Noted citizens yesterday called upon the Election Commission to play a neutral and transparent role to make sure that the administration involved in the electoral process discharges its duties neutrally.
Casting doubt over the role of the EC and the government in holding credible polls, they said only spontaneous participation of people on the polls day can overcome uncertainty over the election.
The speakers were addressing a press conference arranged under the platform titled “Nagorikder Pokkhe Amra” at Dhaka Reporters Unity in the capital.
Reading out a written statement, Prof Gitiara Nasreen said various incidents ahead of the December 30 polls had created suspicion among people that the EC was biased towards the government instead of doing its constitutional duty.
On a number of occasions, the election commissioners did not discharge their duties independently and acted as if they were subordinate to the rulers, said Prof Nasreen, a teacher of the department of Mass Communication and Journalism at Dhaka University.
“In such a situation, it is normal that people will be doubtful about fair polls,” she added.
Placing a five-point demand that included ensuring EC's neutral role, she said space should be created for local and foreign observers and journalists so that they can perform their duties independently.
She urged the authorities concerned to ensure security of religious and ethnic minority groups along with the marginalised people during the election.
Noted economist Prof Anu Muhammad said the EC's role, which is necessary for holding a democratic election, is so far absent.
The EC severely lacked authority over the civil administration and the police. Besides, the roles of law enforcement agencies and administration over recent violence were also not sufficient for holding fair polls, he said.

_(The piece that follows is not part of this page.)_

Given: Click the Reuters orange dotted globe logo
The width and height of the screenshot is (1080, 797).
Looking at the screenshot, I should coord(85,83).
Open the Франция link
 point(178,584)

“Amid this, people are the only hope,” he said, adding that the country can only overcome the present situation through their active participation in the election.

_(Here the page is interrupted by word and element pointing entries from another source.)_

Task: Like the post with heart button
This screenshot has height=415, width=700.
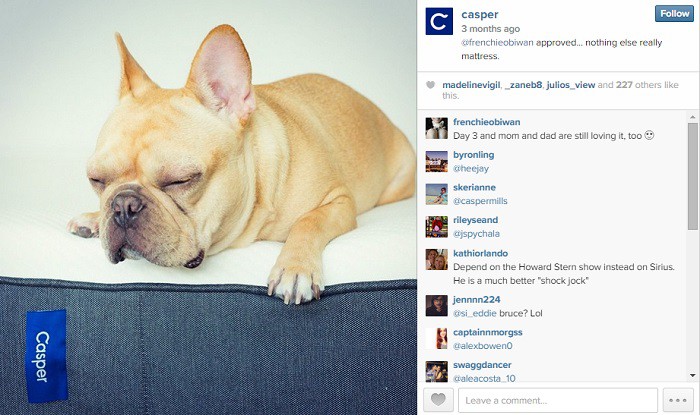Action: (438, 400)
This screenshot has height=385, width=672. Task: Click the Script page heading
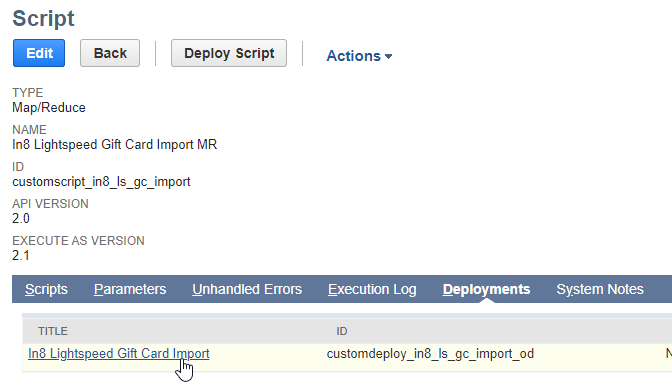(x=43, y=18)
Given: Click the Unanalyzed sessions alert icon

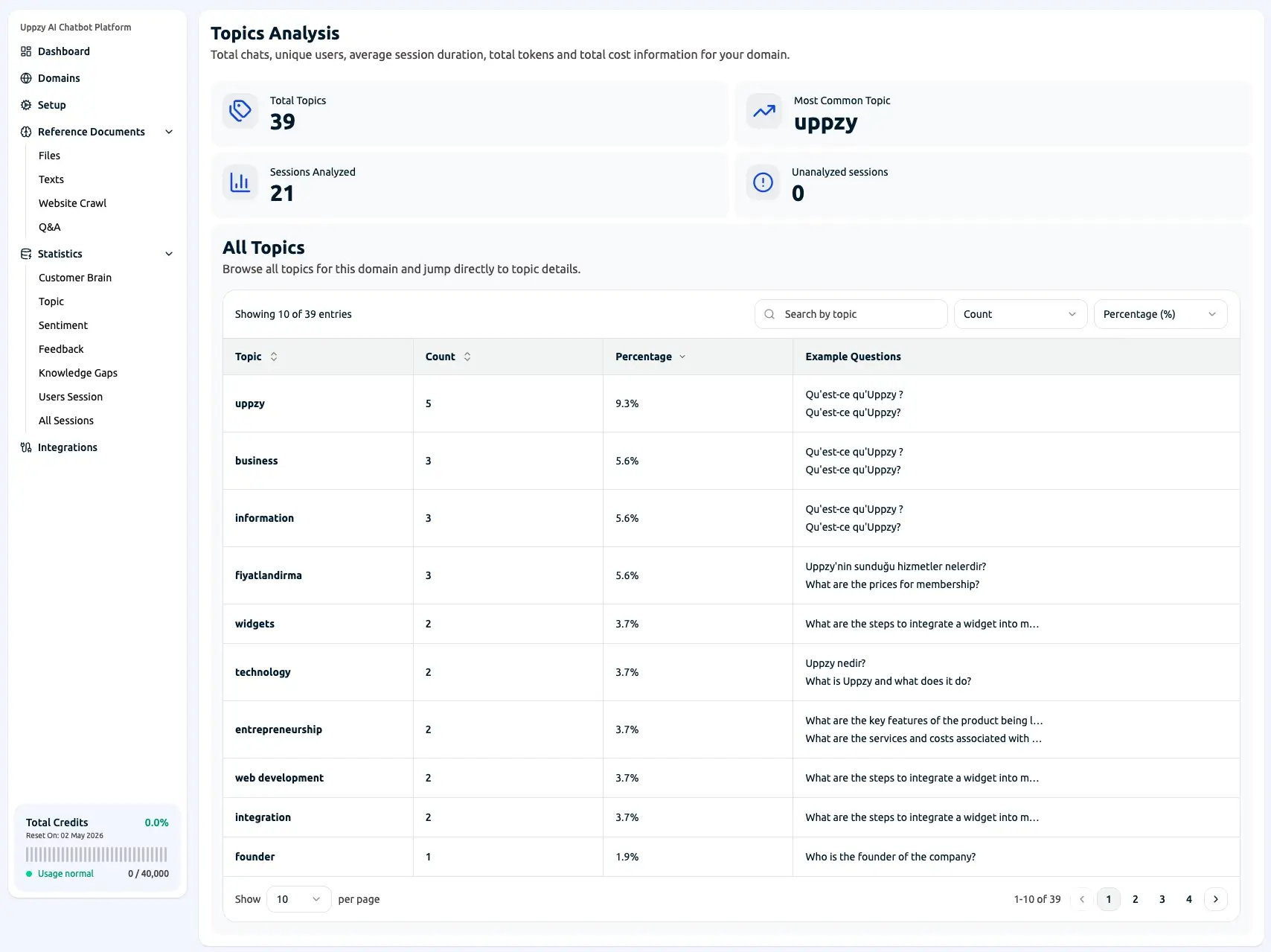Looking at the screenshot, I should click(x=763, y=182).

As the election will be held under a partisan government, it will be a challenge for them to hold it in a free and credible manner, he also said.
Criticising violation of the electoral code of conduct by the ministers and the lawmakers during electioneering, Supreme Court lawyer Dr Shahdeen Malik said they were doing so as they have no respect for the rule of law and any morality.

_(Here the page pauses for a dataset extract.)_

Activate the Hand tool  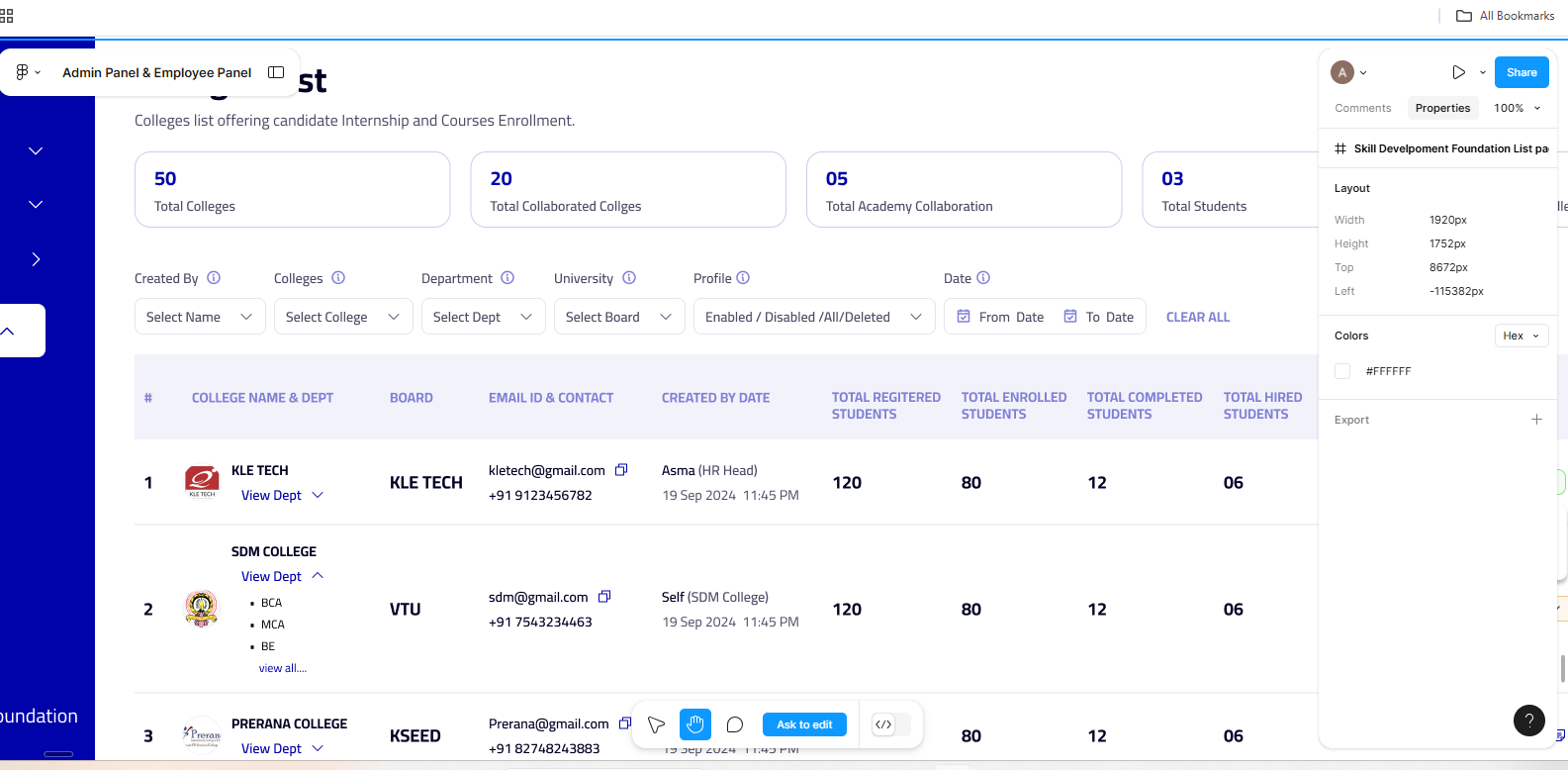pyautogui.click(x=695, y=724)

“Such an act is not possible without utter disrespect for the rule of law and morality,” he said.
The electoral code of conduct has been formulated to create level-playing field, said Dr Malik, a noted jurist of the country.
If the next government is not formed through a transparent process then the country's image will be tainted in the outer world while foreign investment will also be hampered, said eminent historian Prof Ahmed Kamal.
Criticising the restriction on journalists over covering the election, photographer Shahidul Alam said such a restriction was imposed as the government was scared.